**Problem requirements:**
Repeat, exactly as they appear, the lines from the one with "Viewport: 800px width, 450px height." through the last line of the entries below, but none of the pictures.
[[ Data to examine open ]]
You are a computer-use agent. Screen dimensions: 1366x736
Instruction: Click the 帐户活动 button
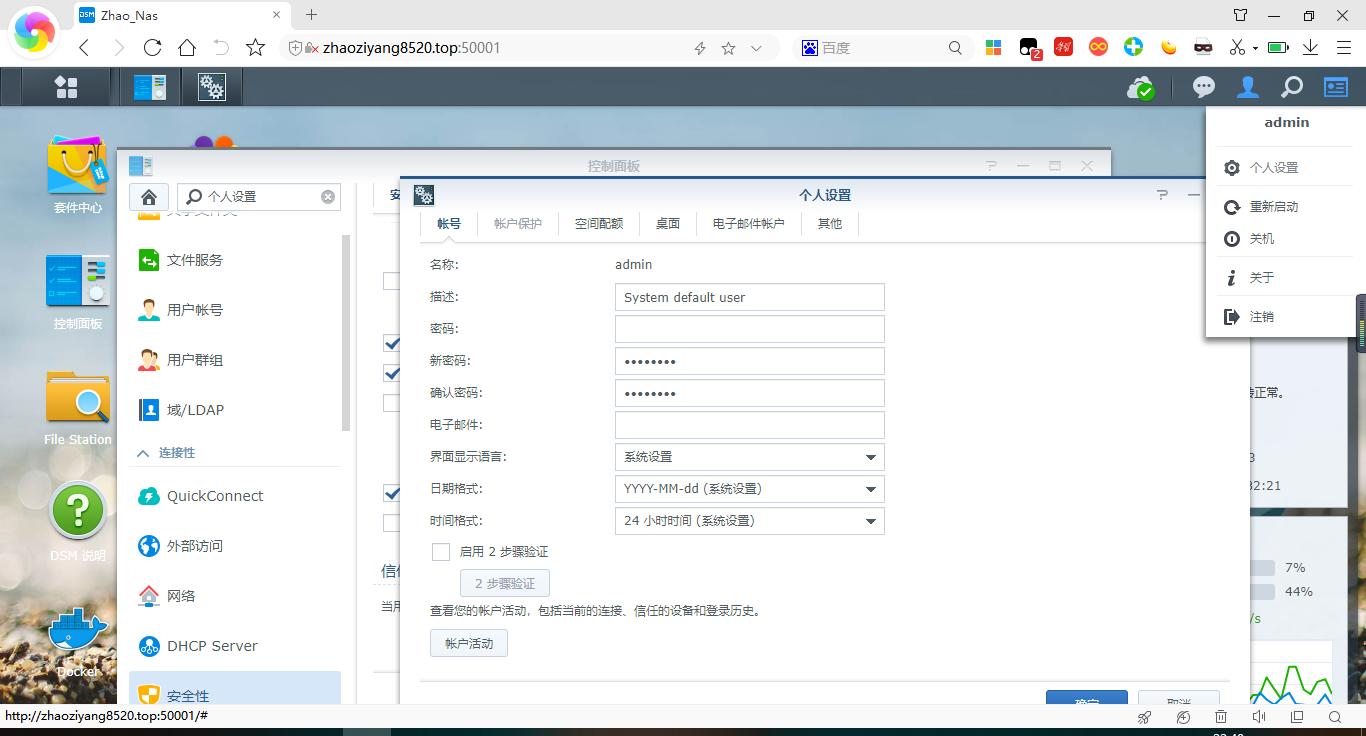point(468,643)
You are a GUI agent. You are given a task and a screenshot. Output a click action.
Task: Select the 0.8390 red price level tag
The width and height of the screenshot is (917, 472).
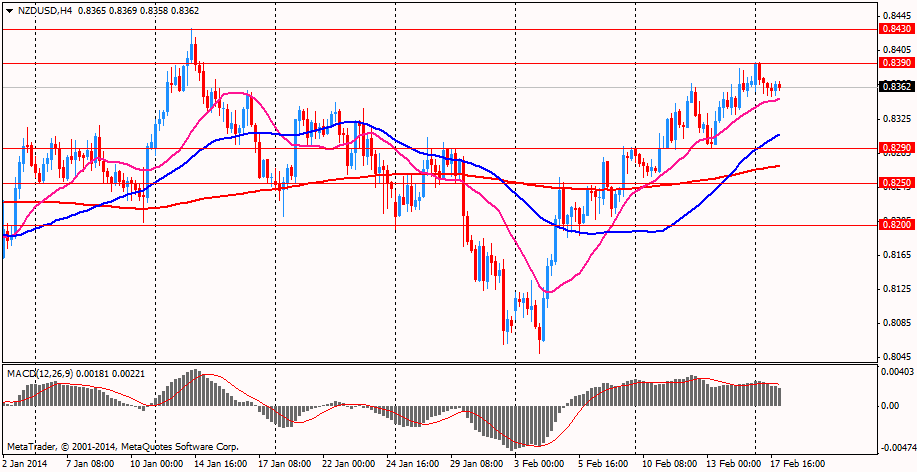point(894,63)
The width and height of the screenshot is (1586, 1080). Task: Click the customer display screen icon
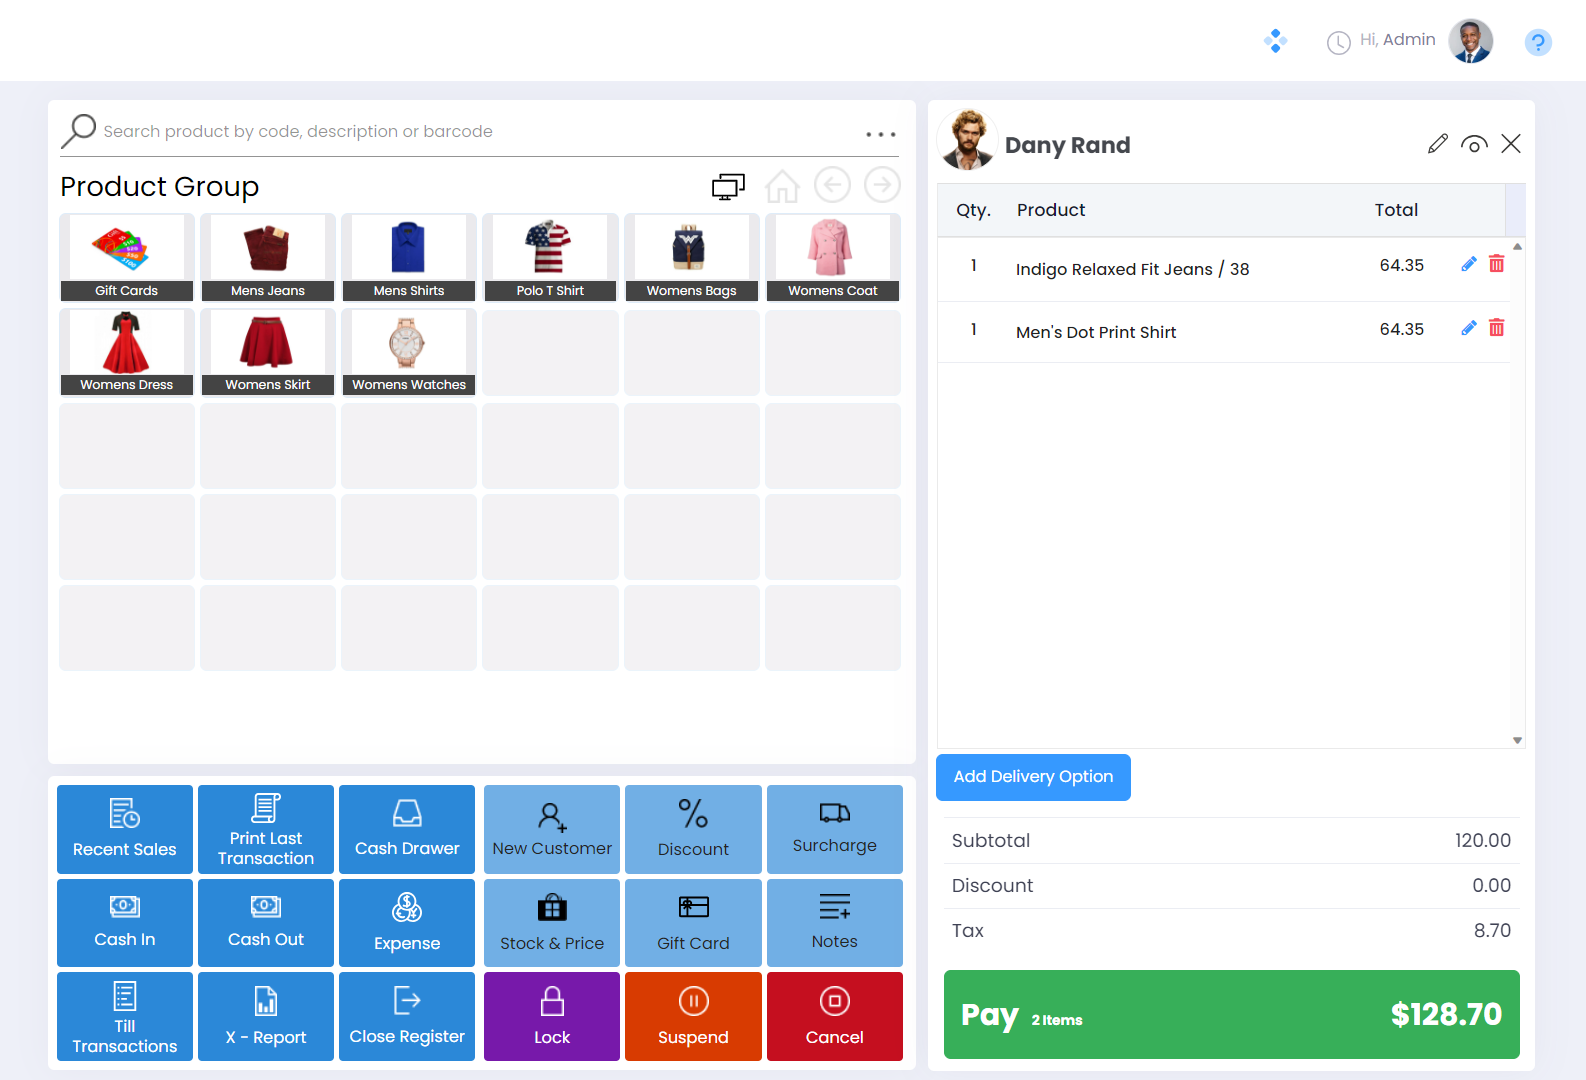(728, 186)

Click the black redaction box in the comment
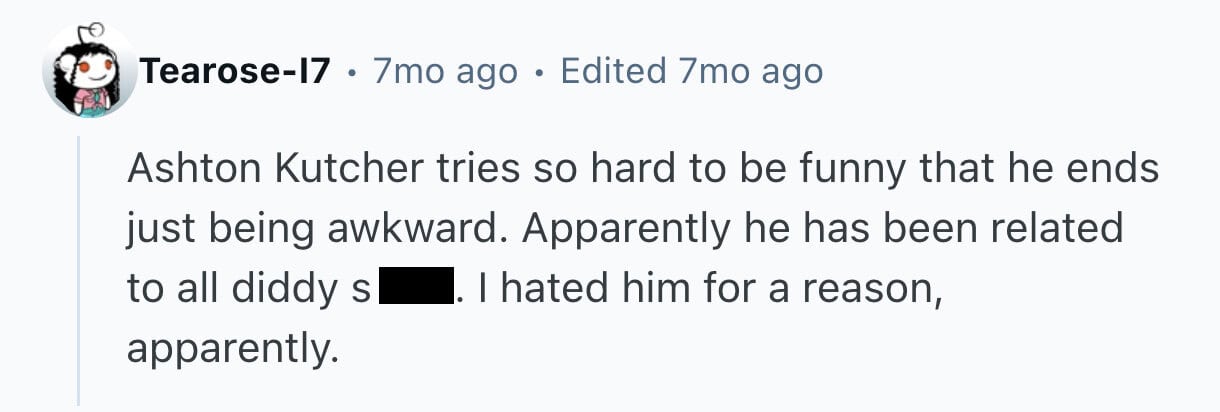[x=415, y=290]
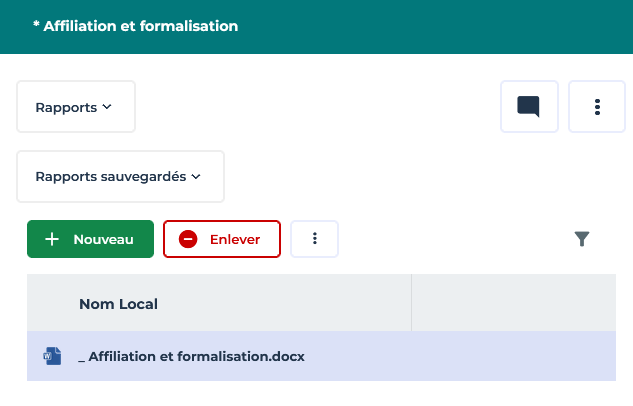Click the empty column header beside Nom Local

[x=513, y=304]
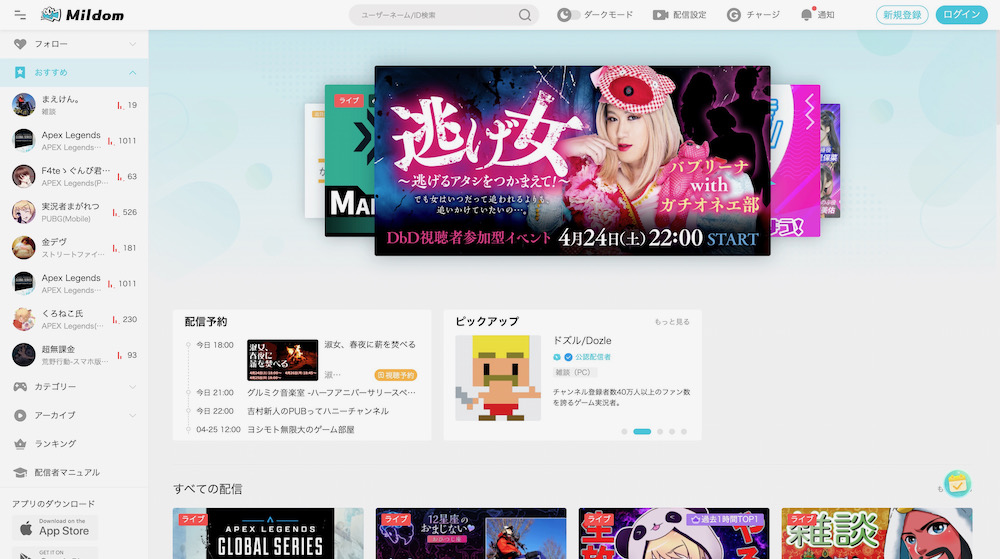Click the hamburger menu icon
Viewport: 1000px width, 559px height.
coord(20,15)
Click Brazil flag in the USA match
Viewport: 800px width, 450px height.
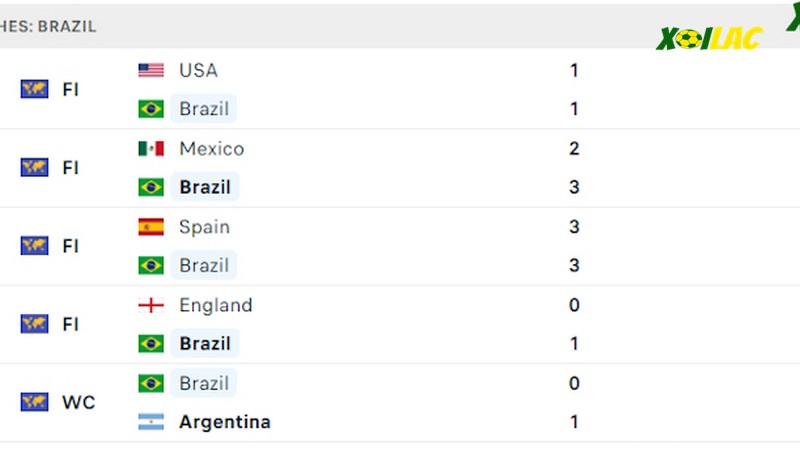151,109
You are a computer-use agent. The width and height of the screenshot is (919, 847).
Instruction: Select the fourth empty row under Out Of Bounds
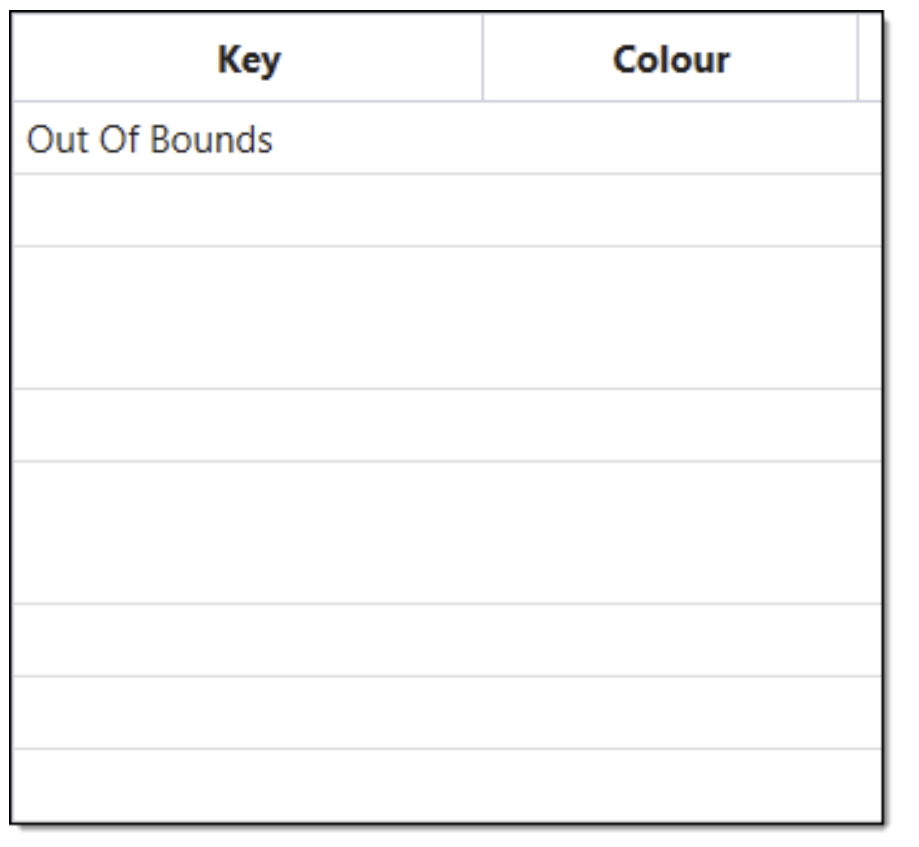click(248, 532)
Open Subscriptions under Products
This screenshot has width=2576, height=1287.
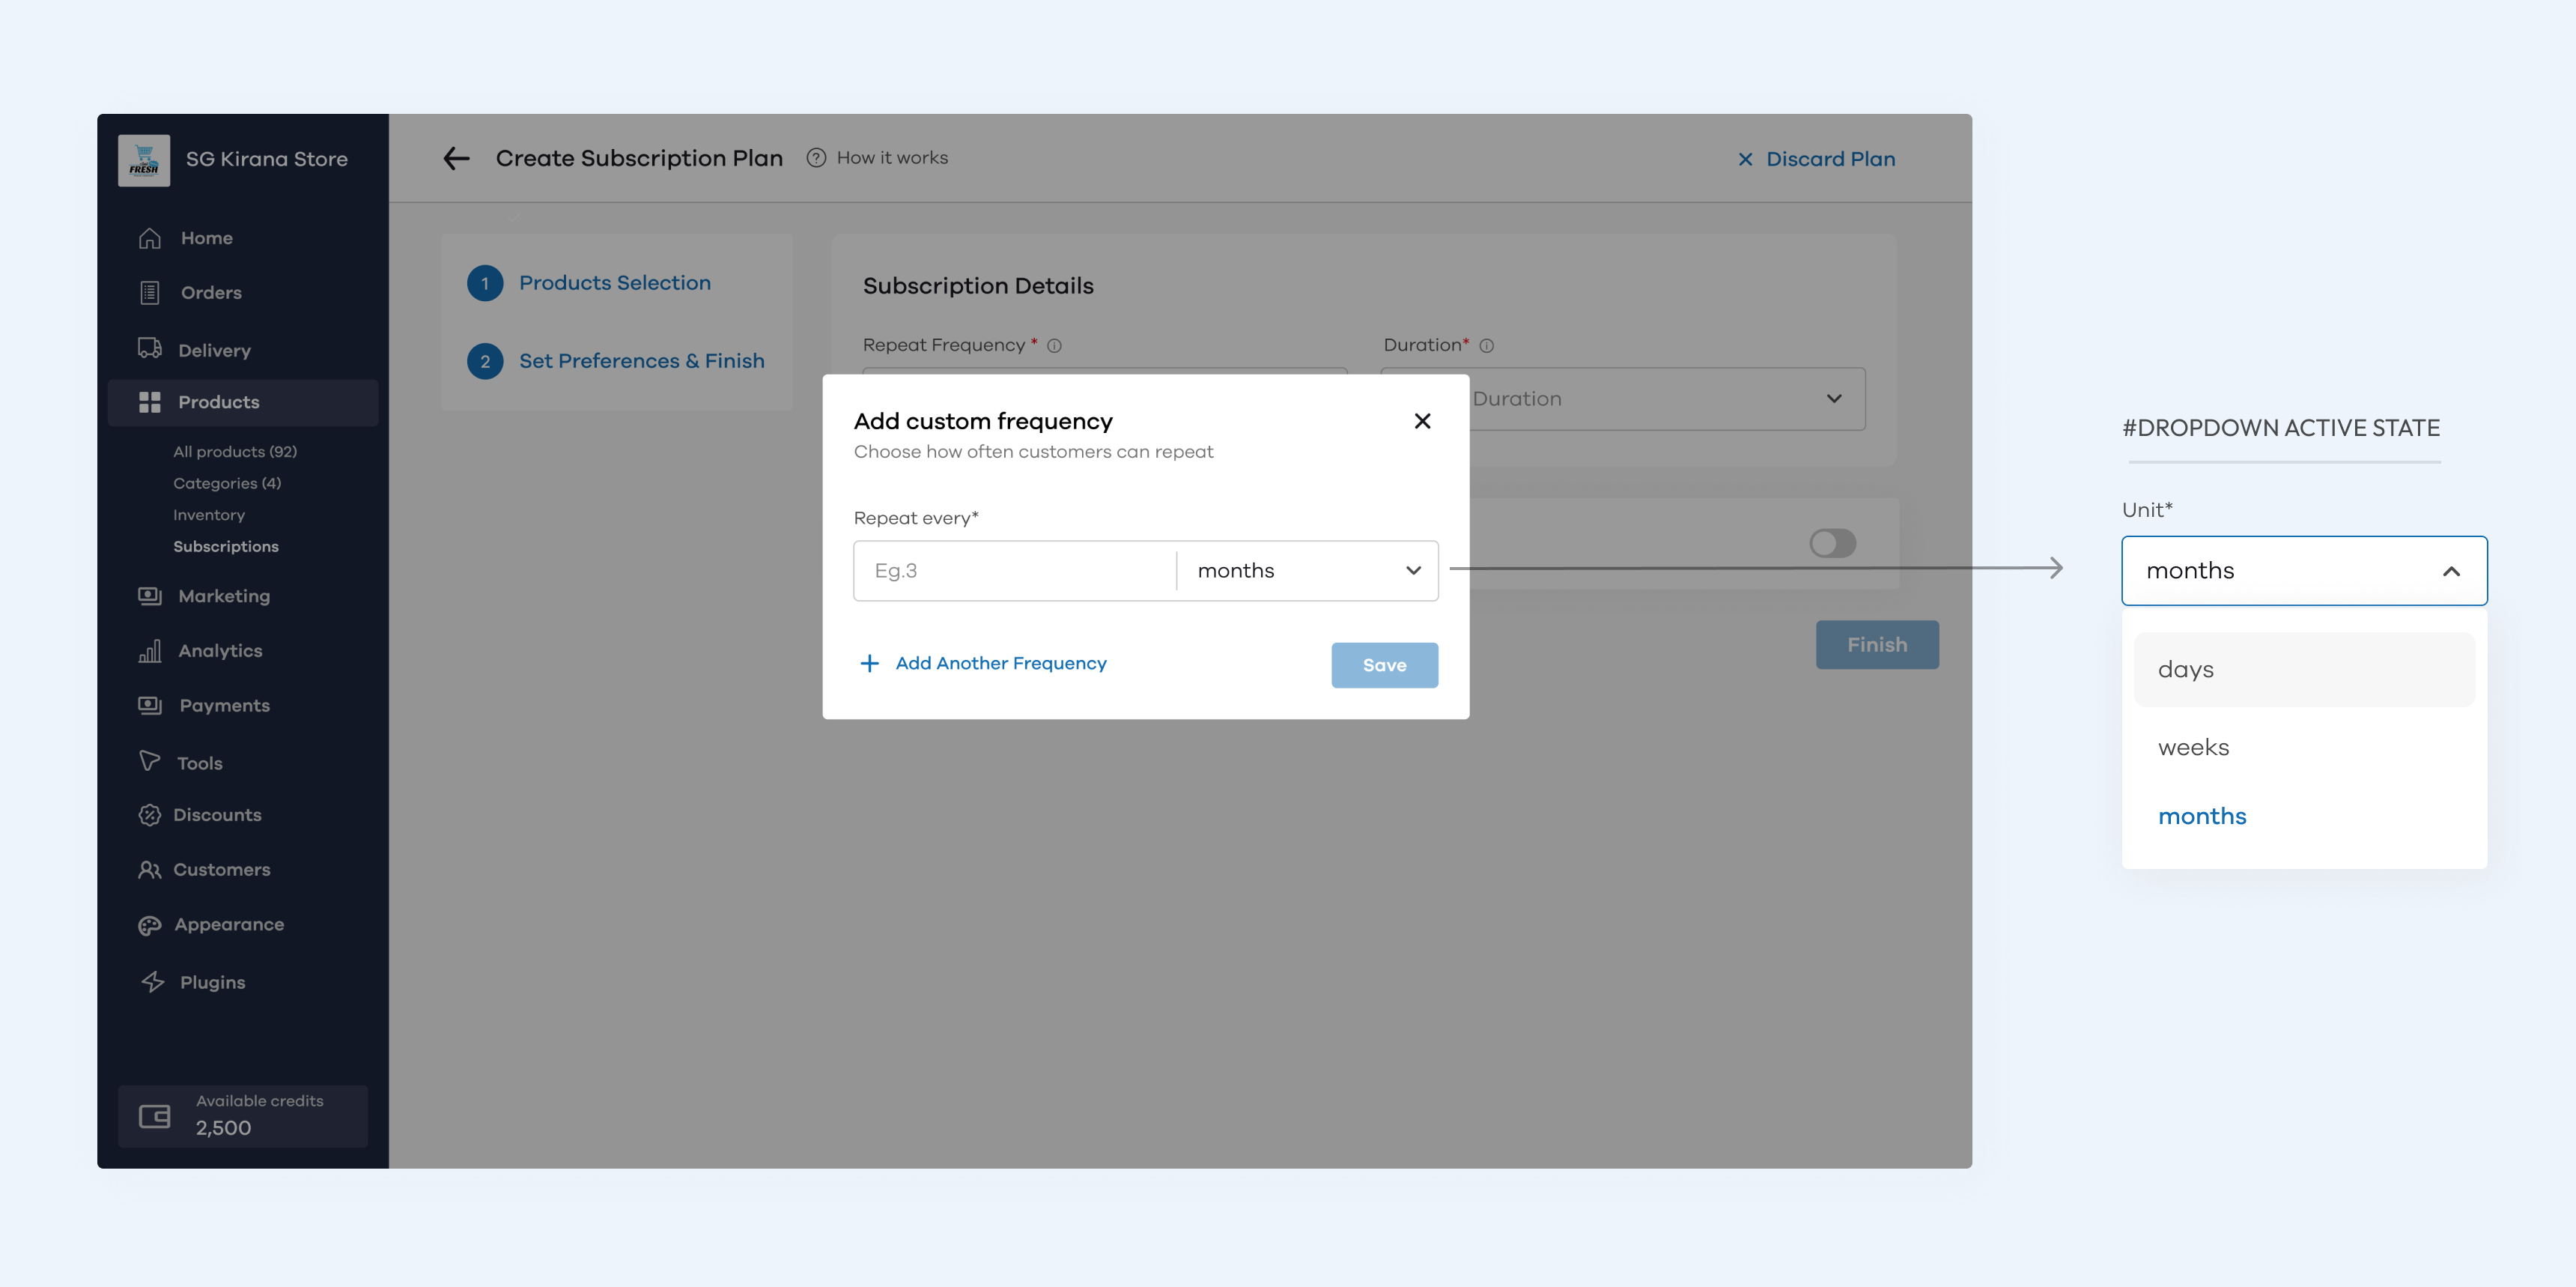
[[ Data to examine closed ]]
**Result of the task:**
Viewport: 800px width, 450px height.
151,109
You are a computer-use agent. The width and height of the screenshot is (919, 847).
Instruction: Select the fourth empty row under Out Of Bounds
click(248, 532)
Open Subscriptions under Products
This screenshot has width=2576, height=1287.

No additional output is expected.